Of the 254 households, 37.0% of which had children under the age of 18 living with them, 49.6% were married couples living together, 7.9% were cohabitating couples, 20.9% had a female householder with no spouse or partner present and 21.7% had a male householder with no spouse or partner present. 35.4% of all households were non-families. 31.9% of all households were made up of individuals, 15.4% had someone living alone who was 65 years old or older.

The median age in the city was 35.6 years. 30.9% of the residents were under the age of 20; 3.4% were between the ages of 20 and 24; 29.1% were from 25 and 44; 21.9% were from 45 and 64; and 14.7% were 65 years of age or older. The gender makeup of the city was 50.8% male and 49.2% female.

===2010 census===
As of the census of 2010, there were 611 people, 257 households, and 178 families residing in the city. The population density was 260.0 PD/sqmi. There were 284 housing units at an average density of 120.9 /sqmi. The racial makeup of the city was 98.5% White, 1.1% African American, 0.2% Native American, and 0.2% from two or more races. Hispanic or Latino of any race were 2.8% of the population.

There were 257 households, of which 31.5% had children under the age of 18 living with them, 54.9% were married couples living together, 9.7% had a female householder with no husband present, 4.7% had a male householder with no wife present, and 30.7% were non-families. 25.3% of all households were made up of individuals, and 10.1% had someone living alone who was 65 years of age or older. The average household size was 2.38 and the average family size was 2.85.

The median age in the city was 36.3 years. 24.2% of residents were under the age of 18; 7.7% were between the ages of 18 and 24; 30.5% were from 25 to 44; 24.4% were from 45 to 64; and 13.3% were 65 years of age or older. The gender makeup of the city was 50.7% male and 49.3% female.

===2000 census===
As of the census of 2000, there were 689 people, 259 households, and 190 families residing in the city. The population density was 578.2 PD/sqmi. There were 270 housing units at an average density of 226.6 /sqmi. The racial makeup of the city was 97.82% White, 0.29% Native American, 1.31% Asian, 0.29% from other races, and 0.29% from two or more races. Hispanic or Latino of any race were 1.16% of the population.

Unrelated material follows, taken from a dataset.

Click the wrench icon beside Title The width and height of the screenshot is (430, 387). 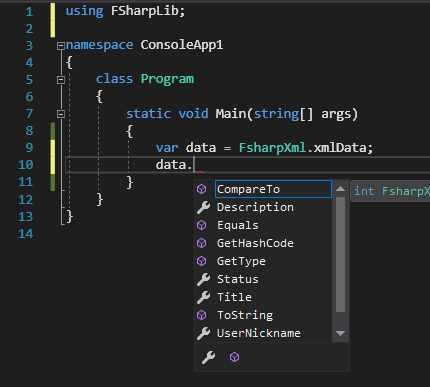(203, 297)
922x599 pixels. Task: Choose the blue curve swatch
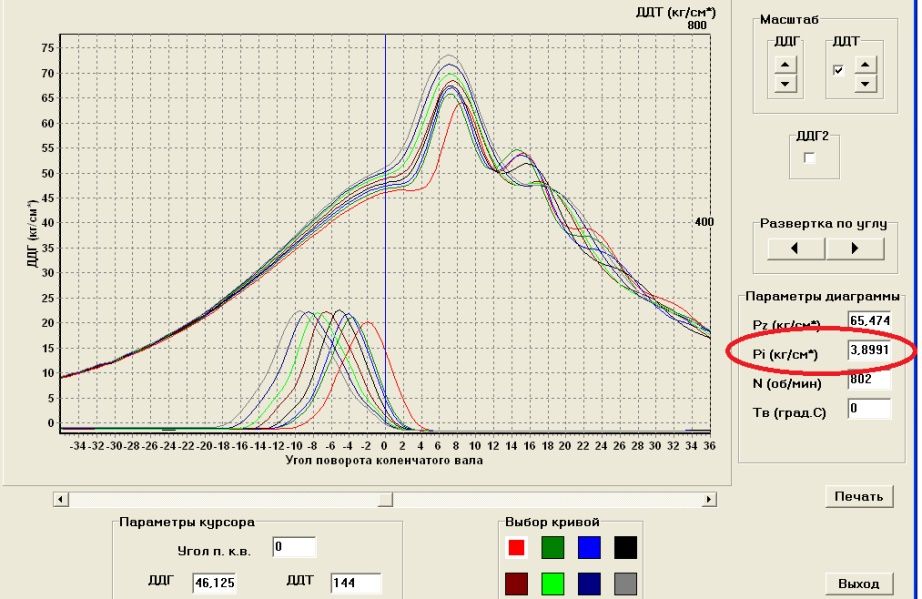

There were 259 households, out of which 35.1% had children under the age of 18 living with them, 59.8% were married couples living together, 10.8% had a female householder with no husband present, and 26.3% were non-families. 21.2% of all households were made up of individuals, and 12.0% had someone living alone who was 65 years of age or older. The average household size was 2.66 and the average family size was 3.07.

In the city, the population was spread out, with 28.3% under the age of 18, 5.4% from 18 to 24, 29.3% from 25 to 44, 21.6% from 45 to 64, and 15.4% who were 65 years of age or older. The median age was 36 years. For every 100 females, there were 99.7 males. For every 100 females age 18 and over, there were 96.0 males.

The median income for a household in the city was $39,375, and the median income for a family was $44,861. Males had a median income of $30,395 versus $22,361 for females. The per capita income for the city was $16,990. About 4.3% of families and 4.6% of the population were below the poverty line, including 6.2% of those under age 18 and 7.8% of those age 65 or over.

==Education==
Dexter is within the West Central Valley Community School District. The district was established on July 1, 2001 by the merger of the Dexfield Community School District and the Stuart-Menlo Community School District.

==Notable persons==
- Brenna Bird, attorney general of Iowa
- Edwin H. Conger, United States Ambassador to China, Brazil, and Mexico.